Palate: The concentration is amazing. There this remarkable balance between fragrance and intensity, the fruits fresh, yet compressed into cordial-like intensity alongside fresh barley, vanilla pods. Comice pears and then some sweet toffee. The texture is slippery. Water brings out cinnamon balls and that dustiness before landing you back with the floral display.
Finish: Juicy, with a tiny jab of acidity.
Conclusion: This was part of a tasting kit for an on-line session with Kilchoman’s Anthony Wills, and Arthur Motley of Royal Mile Whiskies. Might RMW bottle it? I hope so, it’s a belter.

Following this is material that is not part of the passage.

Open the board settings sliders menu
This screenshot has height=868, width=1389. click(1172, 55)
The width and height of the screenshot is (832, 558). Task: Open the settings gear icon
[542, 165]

Brand: Kilchoman Fèis Ìle 2020, 54.2%
Nose: Crumbly peat, charred wood, and distinct smokiness. There’s a slight brininess on the breeze, as well as the aroma of wet sand. As it sweetens so you get some scone mix, more turfy/earthy smoke which is intensified when water is added. Kilchoman in slightly drier and punchier guise than usual.
Palate: If the nose is slightly atypical, the palate starts, as ever, with real sweetness, some floral notes, then the windblown sand and finally the smoke. This is one which builds along the length of the palate rather than revealing layers in the centre. It’s also considerably sweeter than the nose suggests and when judiciously diluted shows a previously hidden leafy/herbal/grassy element before dried flowers emerge.
Finish: Lightly saline, then the dry smoke.
Conclusion: Bold, with a certain swaggering power. Worth a gander.